Task to complete: Render the lines of the material below as a numbered list, leaving out blank lines. Don't include the pictures in your answer.

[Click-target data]
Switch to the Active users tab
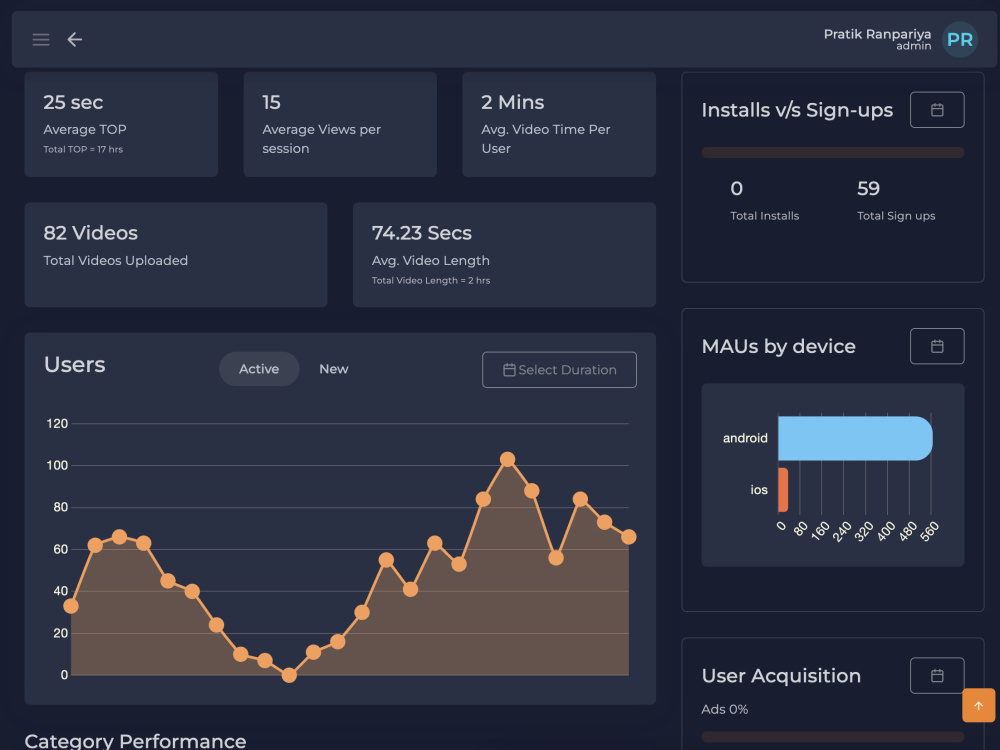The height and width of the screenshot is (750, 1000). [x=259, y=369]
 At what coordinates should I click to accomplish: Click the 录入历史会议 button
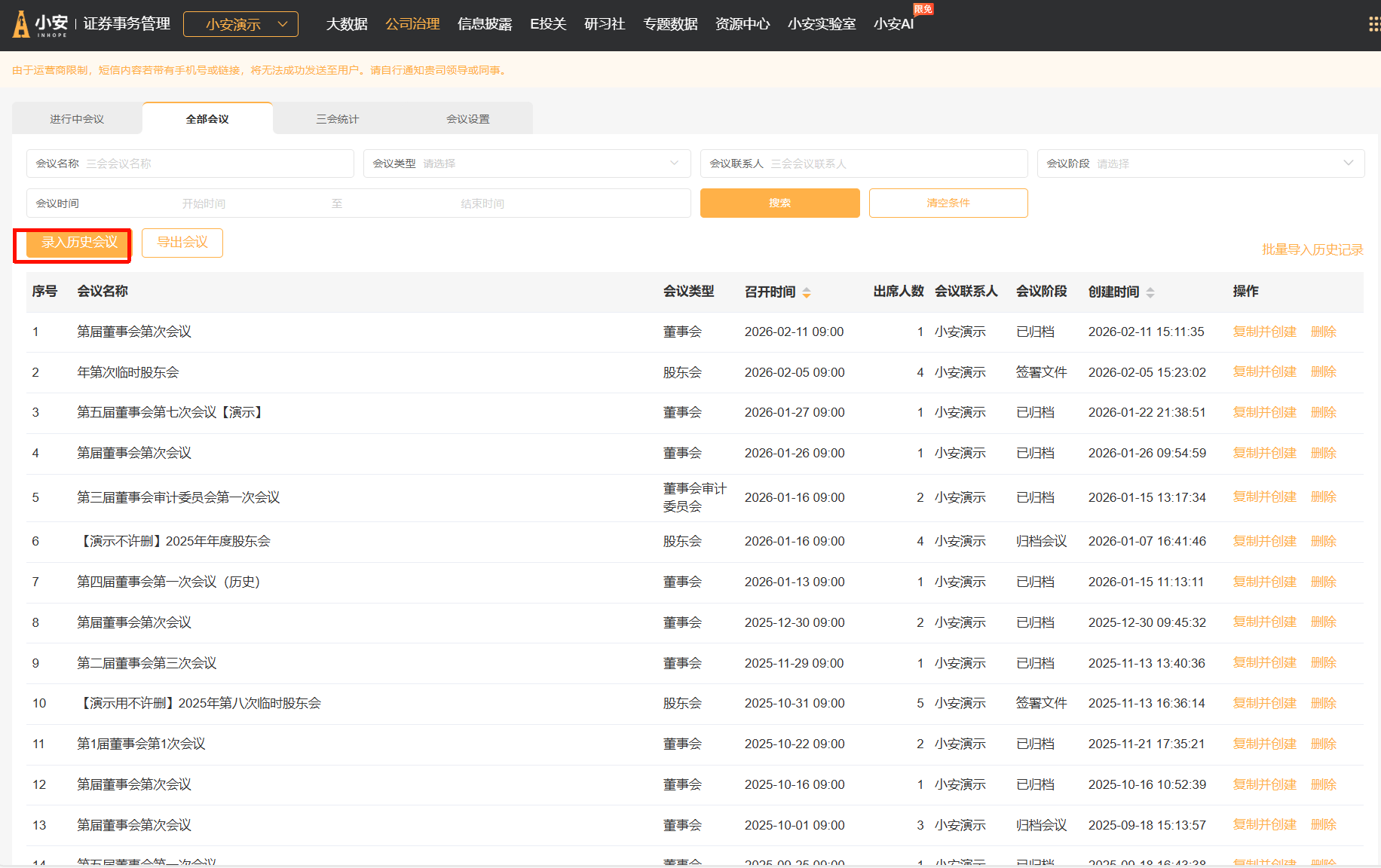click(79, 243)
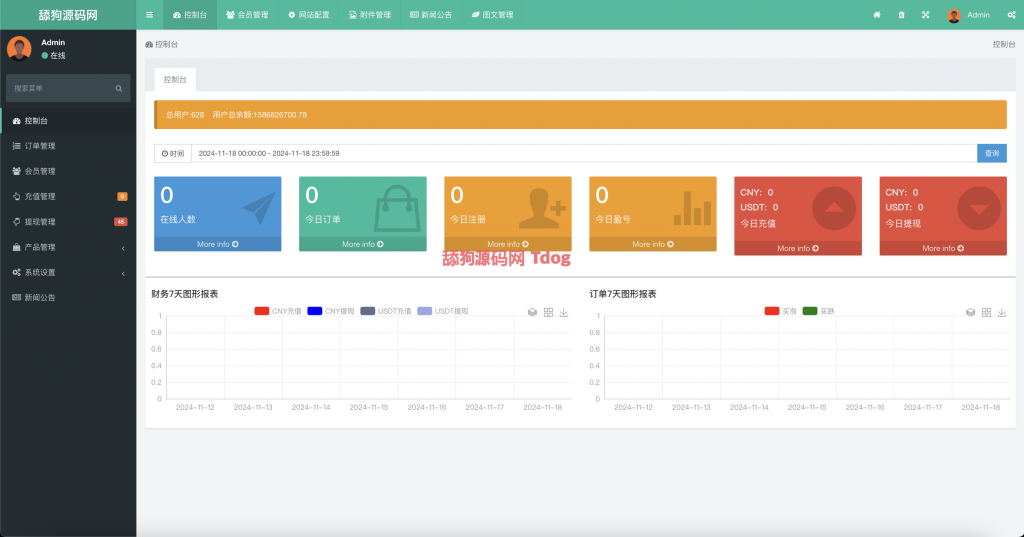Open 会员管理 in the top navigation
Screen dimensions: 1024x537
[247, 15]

Solution for this task:
1. Switch to the Active users tab
2. The height and width of the screenshot is (750, 1000). [x=259, y=369]
3.  At what coordinates should I click to accomplish: Click the 录入历史会议 button
4. click(79, 243)
5. Open 会员管理 in the top navigation
6. Screen dimensions: 1024x537
7. [247, 15]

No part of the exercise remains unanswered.